I wouldn't reheat milk which has been warmed and the bottle sucked from, because you are providing an ideal environment for bugs from the lamb to proliferate. Particularly for a new lamb, just put a small amount in the bottle at a time - depends on the breed and size of lamb just how much they will take - try 50mls at a time first, as you can always add more. Store the rest of the unused batch in the fridge for a day or two.
With colostrum, if you have made up a sachet and don't have any more, and the lamb doesn't take it all in one go, then you don't have a choice but to store it in the fridge - make sure you take off the teat and sterilise it in Milton or equivalent before you give the rest, and always clean and sterilise empty bottles too, just as you would for a baby.
I have been told that you can even use milk powder once it has mould on the top
- just scrape off the mouldy bit
. NOT that I'm recommending it, because any milk powder which has got to that state has been poorly stored and hanging around so long that its vitamins etc will have gone. I wouldn't use it beyond the sell-by date, but I have used a tub of opened milk powder which was stored indoors, the following year with no ill-effects (not mouldy
).
Milk replacer should look like normal milk, although our cat doesn't like it. The instructions on ours says to make it up to a certain volume, not to add that volume of water to the powder, and the two methods make for a very different concentration. Is it worth a quick phone call to the manufacturer to check?

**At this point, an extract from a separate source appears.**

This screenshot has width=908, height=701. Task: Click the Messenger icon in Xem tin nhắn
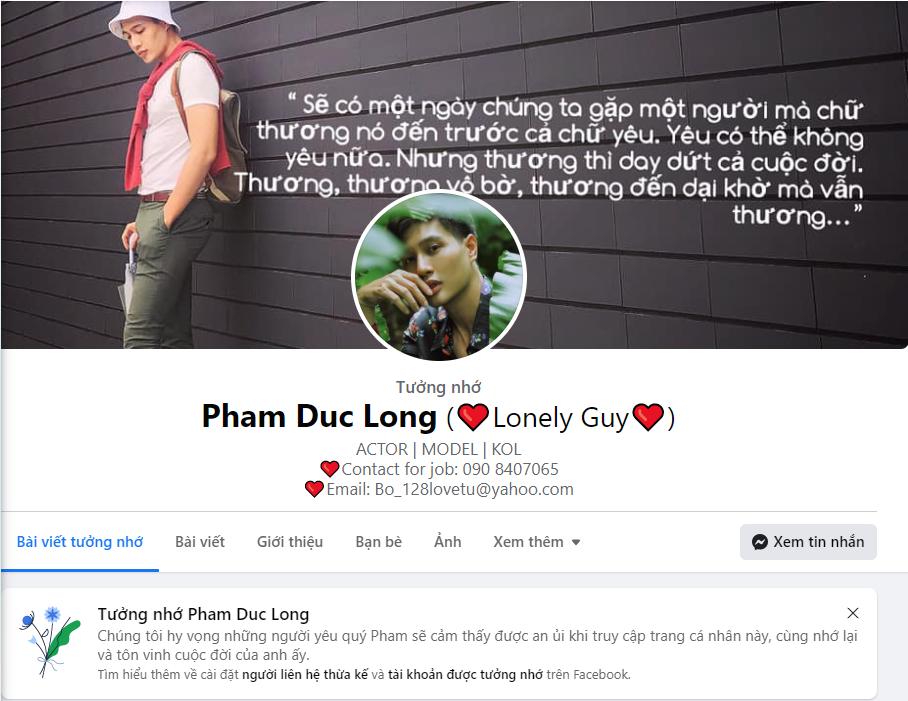tap(759, 542)
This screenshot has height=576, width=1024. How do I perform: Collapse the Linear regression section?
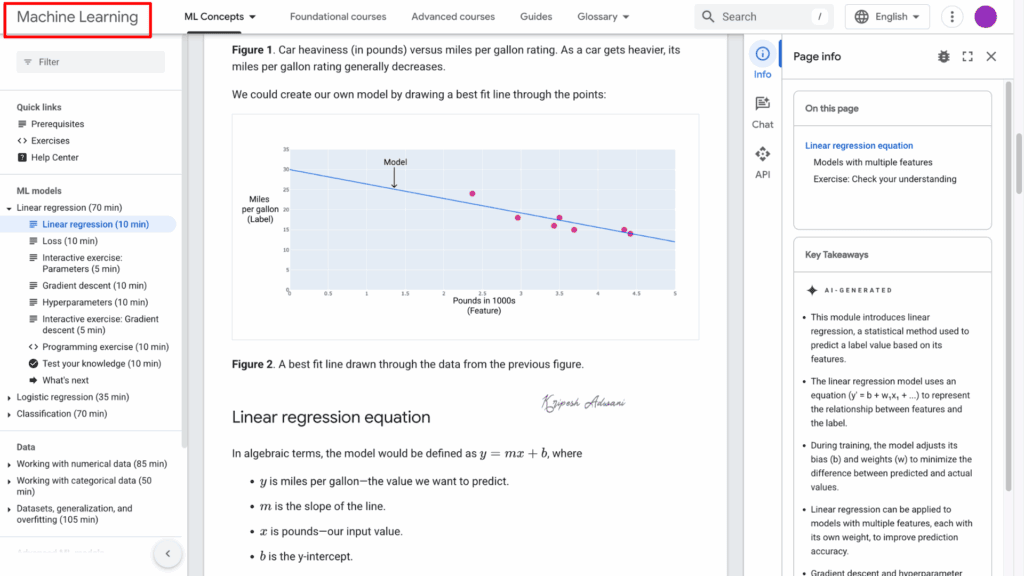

Colostrum can be bought in different presentations. You can get it as a single dose in a bottle with teat - expensive but a good way if you need a new bottle and are unlikely to need the colostrum, so you can keep it til next year. It can also be bought in single-dose sachets, to make either 50 or 100 mls (different brands). I haven't seen it in a larger single package, but I think that if you keep it tightly sealed away from damp once opened that it will certainly be useable throughout this years lambing, if you are unlucky enough to have to use it again.
The size of the hole in the teat is significant - too small and the new lamb can't suck fast enough, too large and it will choke. Once it is well established on the bottle, make the hole larger.
If you are going to have to bottle feed the lamb to weaning, you would be best to buy a big tub of powder - 15kgs I think, which is about the right amount for one lamb.